Il tenente Fortunella e il colonnello Sasseville si parlarono via radio, mentre volteggiavano sulle colline e i boschi a nord est di Washington, da dove sarebbe arrivato l’incredibile nemico, un jumbo civile di una linea americana. Avevano capito benissimo quale sarebbe stata la loro unica possibilità. «Nessuno ci aveva mai addestrato a speronare un aereo in volo», ricorda ora Lucky, una bella signora quarantenne con ancora tutta la capigliatura bionda che doveva comprimere dentro il caso da pilota, «e il mio compagno e io cominciammo a ragionare».
«Andiamo sparati contro i due motori?». No, i motori sono progettati per staccarsi senza disintegrare l’ala e il 757 era troppo vicino a Washington, avrebbe ancora potuto planare e schiantarsi nel centro della città. Sfondargli le ali contemporaneamente? Una manovra difficile, il Boeing volava a oltre 800 kilometri all’ora. Alla fine si accordarono per una manovra a tenaglia: il colonnello avrebbe puntato sulla cabina di pilotaggio. Lei, la tenentina al primo servizio, la figlia di un pilota militare passato all’aviazione civile, la ragazza che si era laureata in letteratura inglese e poi aveva scoperto che l’Air Force reclutava anche donne e ci si era buttata per seguire la vocazione del padre, avrebbe tranciato il timone di coda. «Tutti e due pensammo alla possibilità di spararci fuori dall’aereo con il sedile esplosivo un attimo prima della collisione, ma tutti e due sapevamo benissimo che non ci sarebbe stato il tempo».
Pattugliarono per un’ora, senza potersi permettere il lusso di chiedersi se e quanti innocenti civili ci fossero a bordo dell’aereo. «Mi concentravo sul pilotaggio, sugli strumenti, sui radar, sui computer di bordo, sull’orizzonte, sul carburante, senza pensare ad altro che alla missione e respingendo un pensiero che ogni tanto bussava: e se ai comandi di quel 757 ci fosse stato mio padre, pilota di linea proprio con quella compagnia?». Non c’era e Lucky fu fortunata: non trovarono mai il loro obiettivo e tornarono alla base di Andrews quando la notizia della caduta del quarto aereo fu confermata.
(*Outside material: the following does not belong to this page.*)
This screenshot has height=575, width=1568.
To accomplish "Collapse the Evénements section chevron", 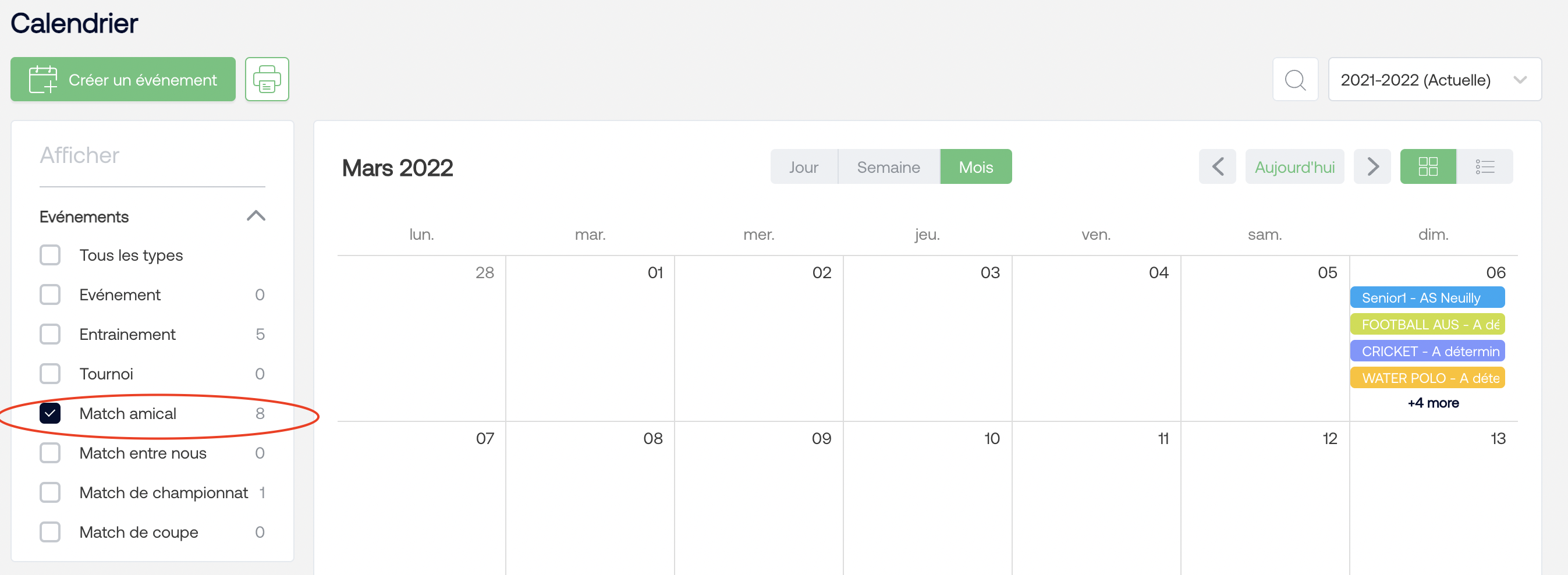I will click(x=256, y=216).
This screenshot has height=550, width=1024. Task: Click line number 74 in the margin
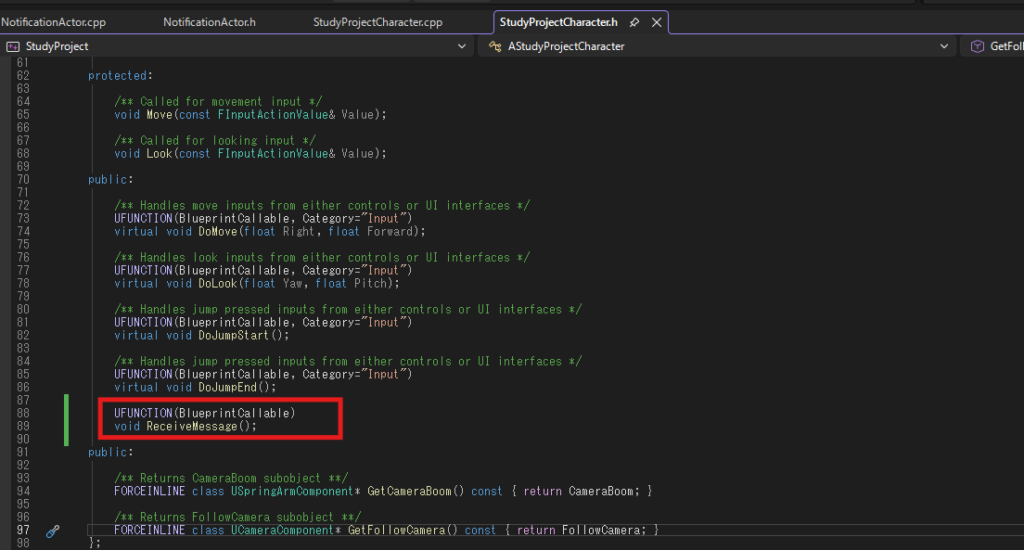[23, 231]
Ma la sua giornata non era finita. Otto ore più tardi, questa volta con l’armamentario d’ordinanza sotto le ali, il tenente Penney si alzò di nuovo in volo per intercettare un altro aereo: l’Air Force One, il Boeing 747 azzurro e argento che riportava finalmente George Bush a Washington. Il presidente racconterà di avere visto con sollievo dall’oblò, la silhouette dell’F16. Senza sospettare che ai comandi c’era una donna di 26 anni che non avrebbe esitato un attimo a puntare il muso contro l’Air Force e sfondarlo, se così le avessero ordinato.